In the Bible, a proverb counsels, “A man that hath friends must shew himself friendly.” (Proverbs 18:24) This I love to do. I love all my friends. I love to support, care, and show them they are special to me. I have always had good friends – not just friends, but best friends - those who don’t cling; who are secure in the knowledge that they are loved even if long periods of time pass between contact; those who live their lives and let me live mine; those who come and go over the years, leaving a sweet trail of encouragement, support and kindness in their wake.
With all this rich friendship in my life, I hadn’t given much thought to what it would be like to be friendless. But when a close friend “broke up” with me, I felt isolated and alone. It wasn’t that I didn’t have other friends. I was simply confused as to why I couldn’t have that one in my life.

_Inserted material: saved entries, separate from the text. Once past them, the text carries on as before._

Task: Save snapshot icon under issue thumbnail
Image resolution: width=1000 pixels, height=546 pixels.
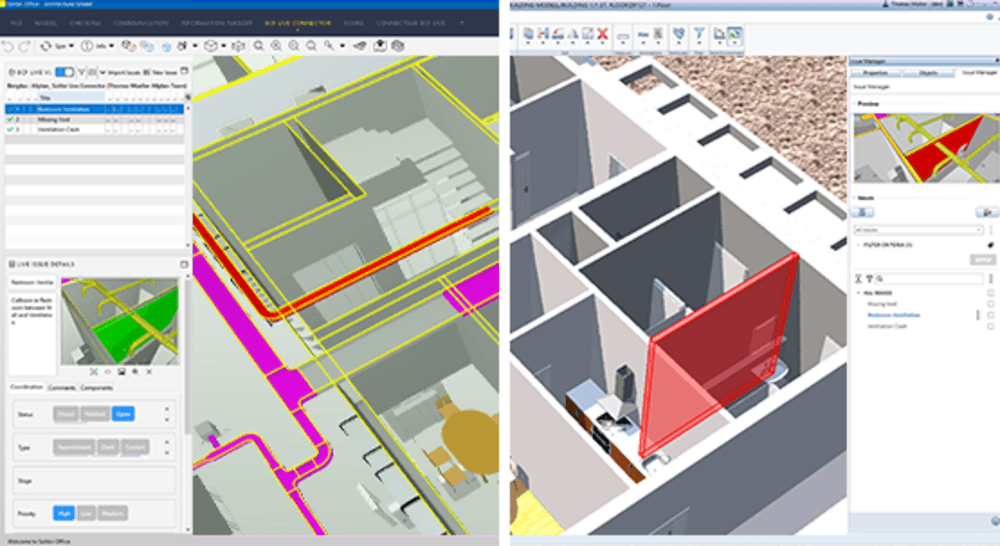Action: click(121, 371)
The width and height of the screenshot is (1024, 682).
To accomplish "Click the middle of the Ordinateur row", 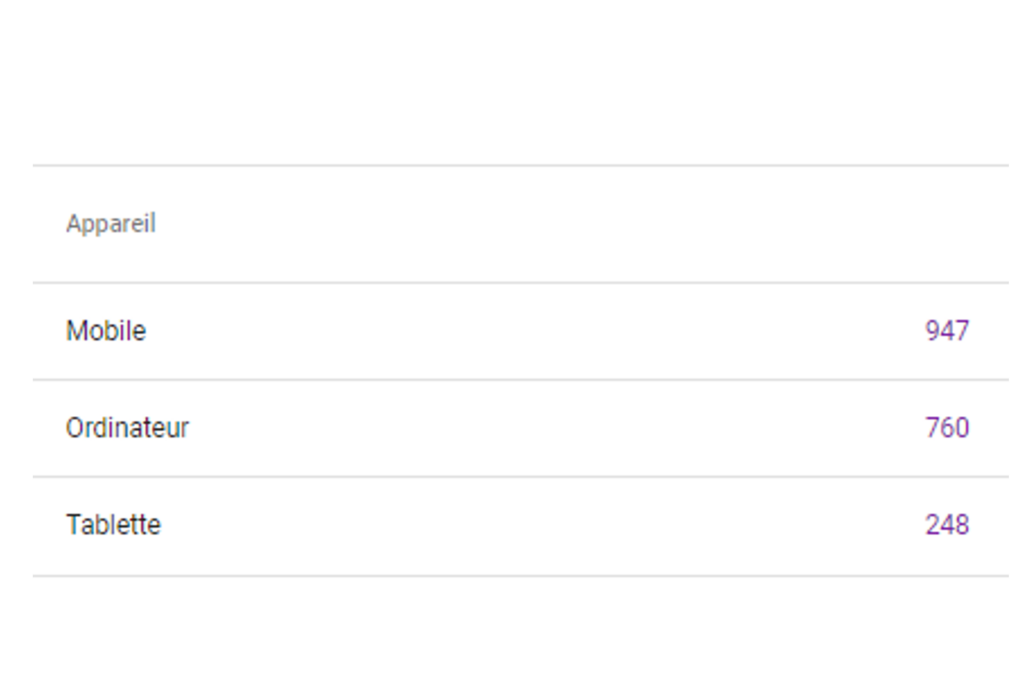I will tap(520, 428).
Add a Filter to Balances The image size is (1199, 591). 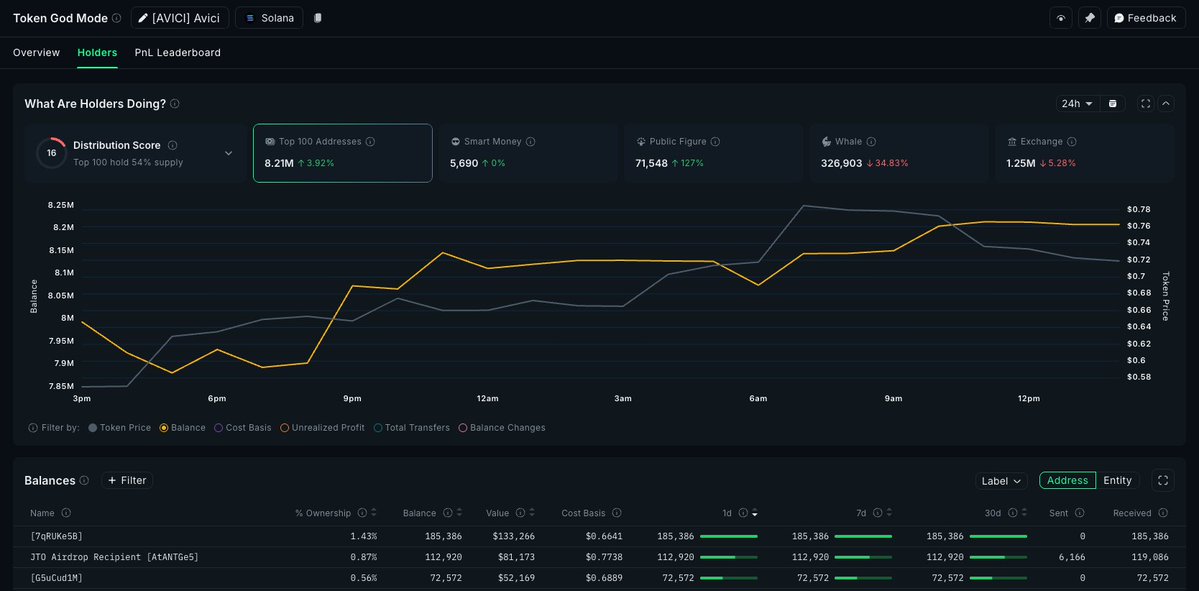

I had had breakups before, but none that rocked me like this one. For several months after, I avoided even thinking about my friend, not wanting to hear in my mind those stomach-socking words, “I don’t want to have any more contact with you.” Although her reasons made no sense to me, I respected her directness. I had to let her go. And I learned a few lessons about friendship along the way.
Mary Baker Eddy asked in her textbook on Christian Science, “Would existence without personal friends be to you a blank? Then the time will come when you will be solitary, left without sympathy; but this seeming vacuum is already filled with divine Love. When this hour of development comes, even if you cling to a sense of personal joys, spiritual Love will force you to accept what best promotes your growth.” Further on, she wrote, “Universal Love is the divine way in Christian Science.” (Science and Health with Key to the Scriptures, p.266)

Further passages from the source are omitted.